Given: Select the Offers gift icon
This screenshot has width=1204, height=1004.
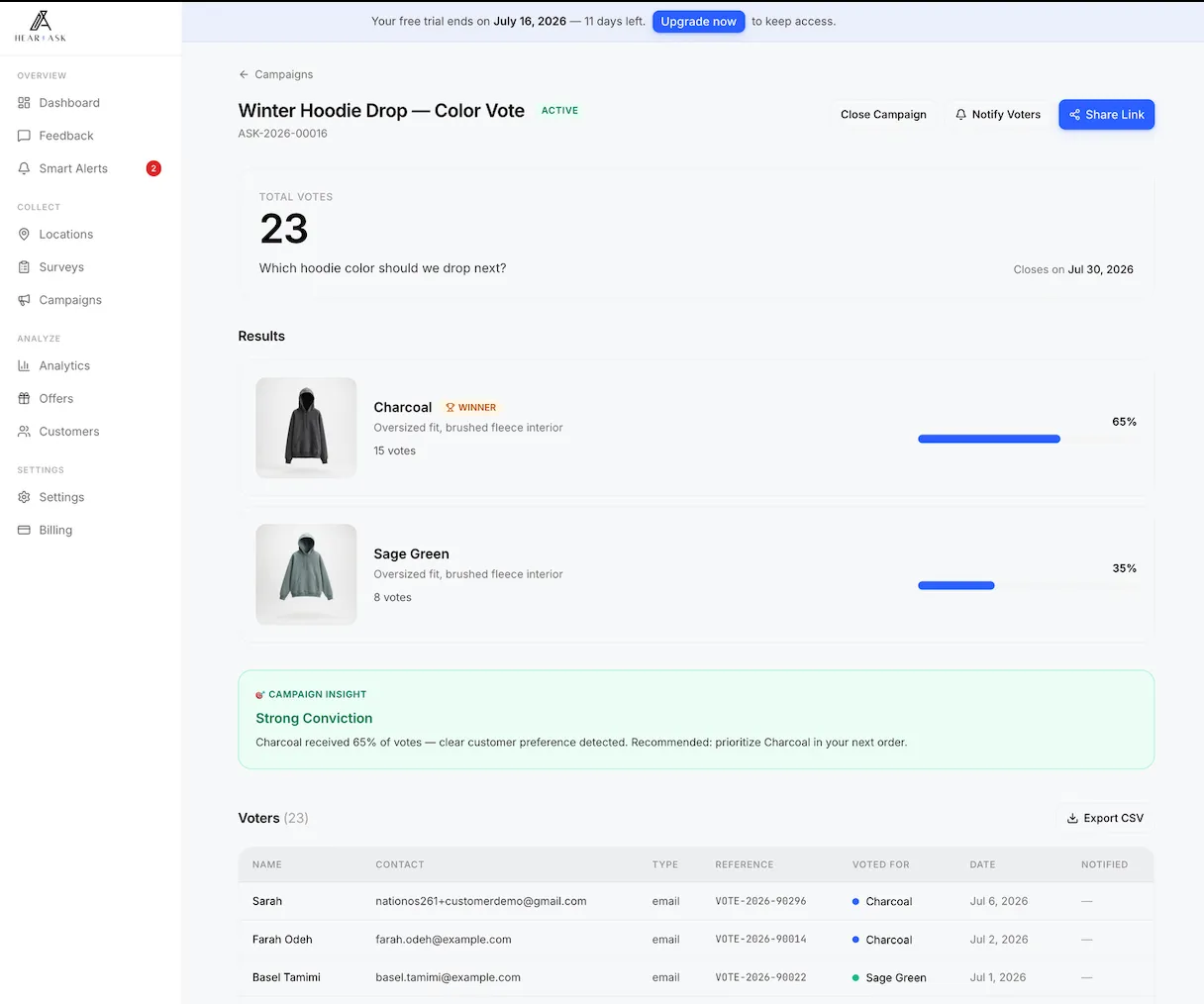Looking at the screenshot, I should point(24,398).
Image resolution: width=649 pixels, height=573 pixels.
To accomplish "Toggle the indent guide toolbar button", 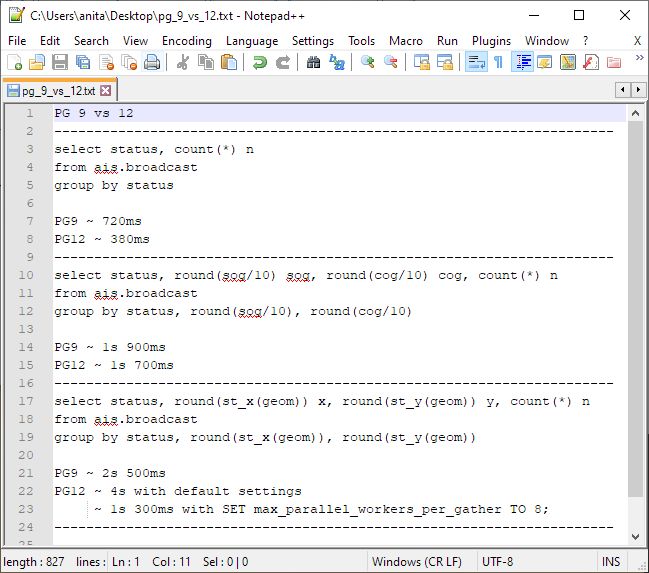I will pos(522,62).

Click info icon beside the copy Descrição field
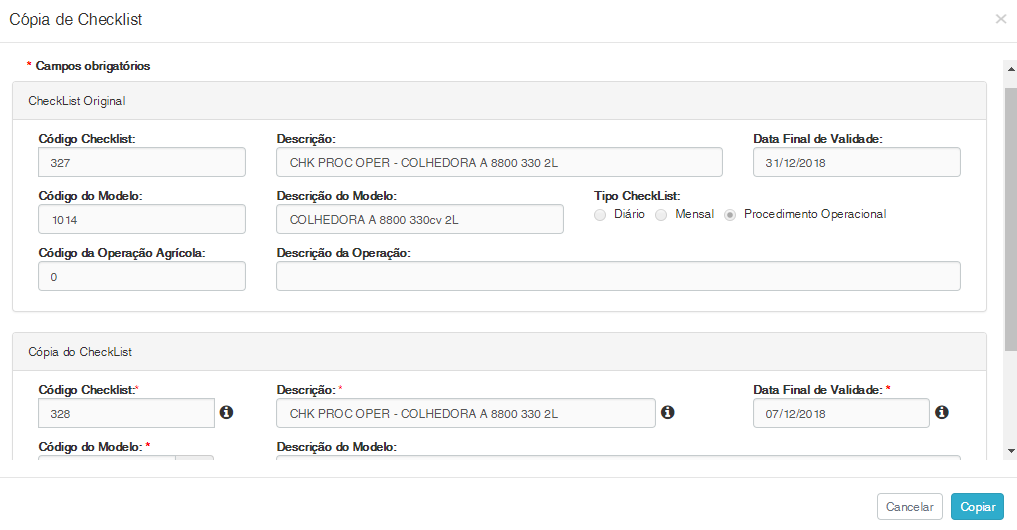pyautogui.click(x=668, y=412)
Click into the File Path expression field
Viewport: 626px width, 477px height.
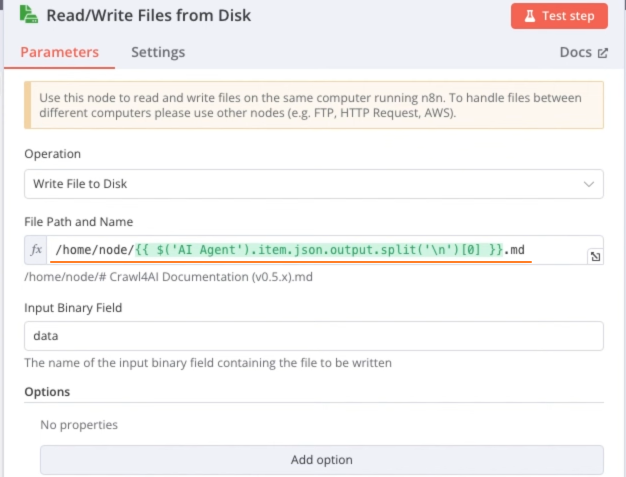click(300, 250)
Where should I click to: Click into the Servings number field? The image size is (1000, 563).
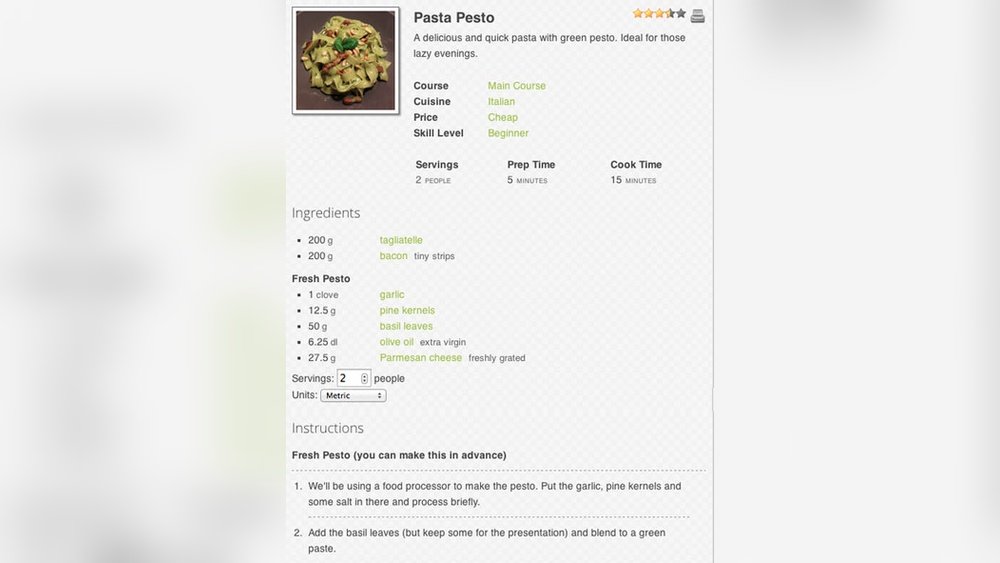coord(348,378)
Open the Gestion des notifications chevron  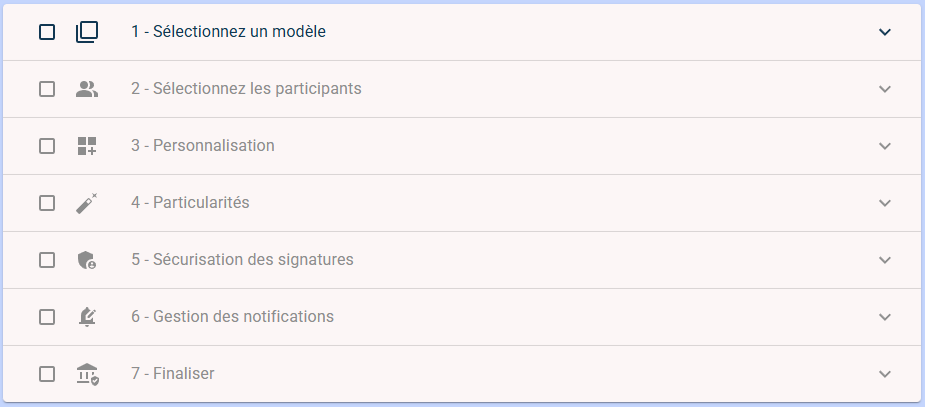click(x=884, y=317)

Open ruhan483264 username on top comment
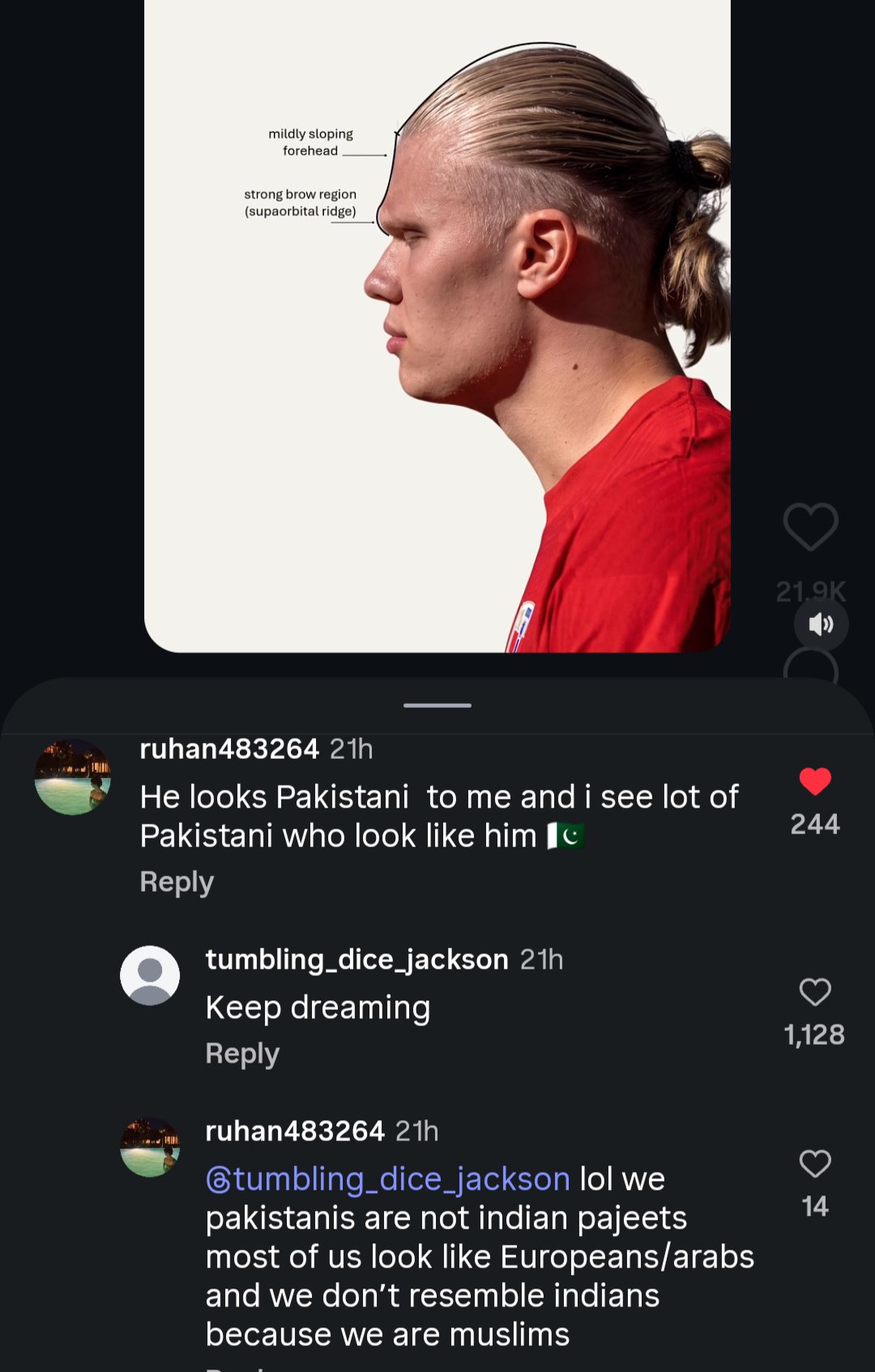229,749
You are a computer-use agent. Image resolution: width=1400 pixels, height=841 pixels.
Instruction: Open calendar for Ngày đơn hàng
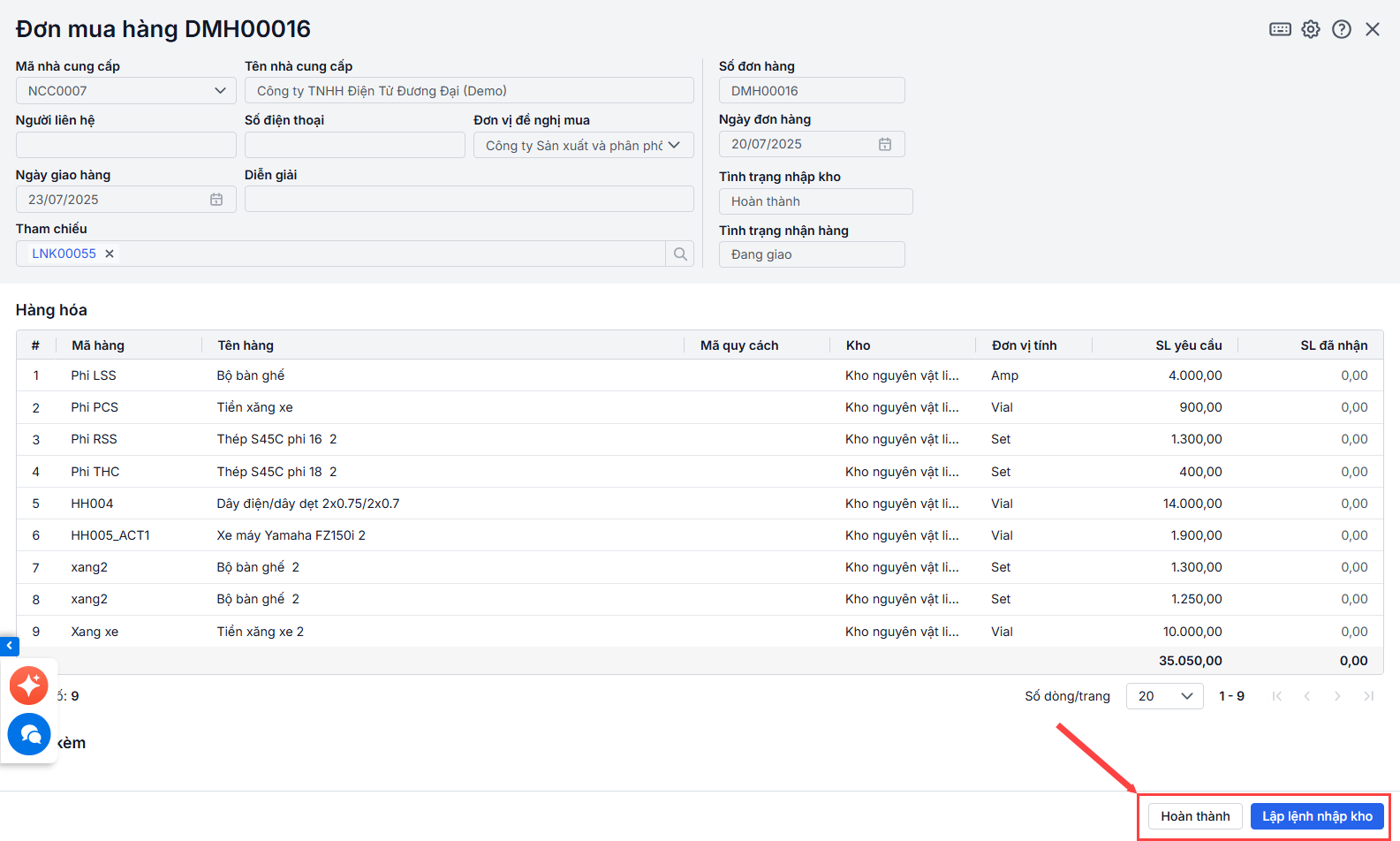click(885, 144)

**TASK BRIEF**
Only the number is required: state how many lines of the entries hold the word "resolution".

**SOLUTION TO THIS EXERCISE**
2